For donepizil, the daily dose used with (R)-7-chloro-N-(quinuclidin-3-yl)benzo[b]thiophene-2-carboxamide or pharmaceutically acceptable salt thereof can be 10 mg, 5 mg, 4.5 mg, 4 mg, 3.5 mg, 3 mg, 2.5 mg, 2 mg, 1 mg or 0.5 mg. The daily dose can be between 5 and 0.5 mg (e.g., 4.5-1.0 mg/day, 4.5-2.0 mg/day, 4.0-2.0 or 2.5 mg/day). For rivistigmine the daily dose for use in combination can be 11, 10, 9, 8, 7, 6 or 5 mg. For galantamine the daily dose for use in combination can be 20, 15, 13, 12, 11, 10, 9, 8, 7, 6 or 5 mg. For acetylcholinesterase inhibitors it is understood that for effectiveness in improving memory or cognition, they must be administered so as to achieve a red blood cell acetylcholinesterase inhibition of at least 65%. In the methods described herein the acetylcholinesterase inhibitor can be administered at a lower dose that achieves only 55% (50, 45, 40, 35 or 30% inhibition).
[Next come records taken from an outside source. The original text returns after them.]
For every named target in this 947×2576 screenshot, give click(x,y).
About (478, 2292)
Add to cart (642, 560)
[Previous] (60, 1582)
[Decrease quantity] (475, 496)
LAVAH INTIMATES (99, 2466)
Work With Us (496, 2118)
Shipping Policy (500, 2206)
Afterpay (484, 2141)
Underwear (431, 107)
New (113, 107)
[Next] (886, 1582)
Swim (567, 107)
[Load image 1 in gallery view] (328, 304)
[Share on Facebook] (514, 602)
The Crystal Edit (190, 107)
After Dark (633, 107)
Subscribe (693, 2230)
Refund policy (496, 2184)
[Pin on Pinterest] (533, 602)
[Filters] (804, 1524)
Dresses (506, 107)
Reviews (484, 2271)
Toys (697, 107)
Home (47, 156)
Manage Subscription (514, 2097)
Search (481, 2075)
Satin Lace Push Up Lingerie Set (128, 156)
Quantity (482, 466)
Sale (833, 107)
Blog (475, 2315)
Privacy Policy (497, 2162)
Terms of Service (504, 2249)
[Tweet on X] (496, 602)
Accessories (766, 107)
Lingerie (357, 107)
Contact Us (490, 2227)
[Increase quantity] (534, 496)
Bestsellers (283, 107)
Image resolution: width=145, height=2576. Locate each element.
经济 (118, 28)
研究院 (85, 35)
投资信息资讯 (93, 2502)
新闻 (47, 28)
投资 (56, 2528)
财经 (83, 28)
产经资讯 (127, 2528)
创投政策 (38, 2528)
Described herein is a method for improving cognition comprising administering to a patient (R)-7-chloro-N-(quinuclidin-3-yl)benzo[b]thiophene-2-carboxamide or a pharmaceutically acceptable salt thereof and an acetylcholinesterase inhibitor. In various cases: the patient has been diagnosed with Alzheimer's disease or pre-Alzheimer's disease, the patient has been diagnosed with mild to moderate Alzheimer's disease, the patient has been diagnosed with moderate to severe Alzheimer's disease, the acetylcholinesterase inhibitor is selected from tacrine, donepezil, rivastigmine and galantamine, the acetylcholinesterase inhibitor is selected from donepezil, rivastigmine and galantamine, the acetylcholinesterase inhibitor is selected from donepezil and rivastigmine, the patient has been administered an acetylcholinesterase inhibitor for a period of time prior to being administered (R)-7-chloro-N-(quinuclidin-3-yl)benzo[b]thiophene-2-carboxamide or a pharmaceutically acceptable salt thereof, the prior administration has been for at least one month, the prior administration has been for at least three months, and the prior administration has been for at least six months. In certain cases: the method improves one or more of: learning, delayed memory, attention, working memory, visual learning, speed of processing, vigilance, verbal learning, visual motor function, social cognition, long term memory or executive function.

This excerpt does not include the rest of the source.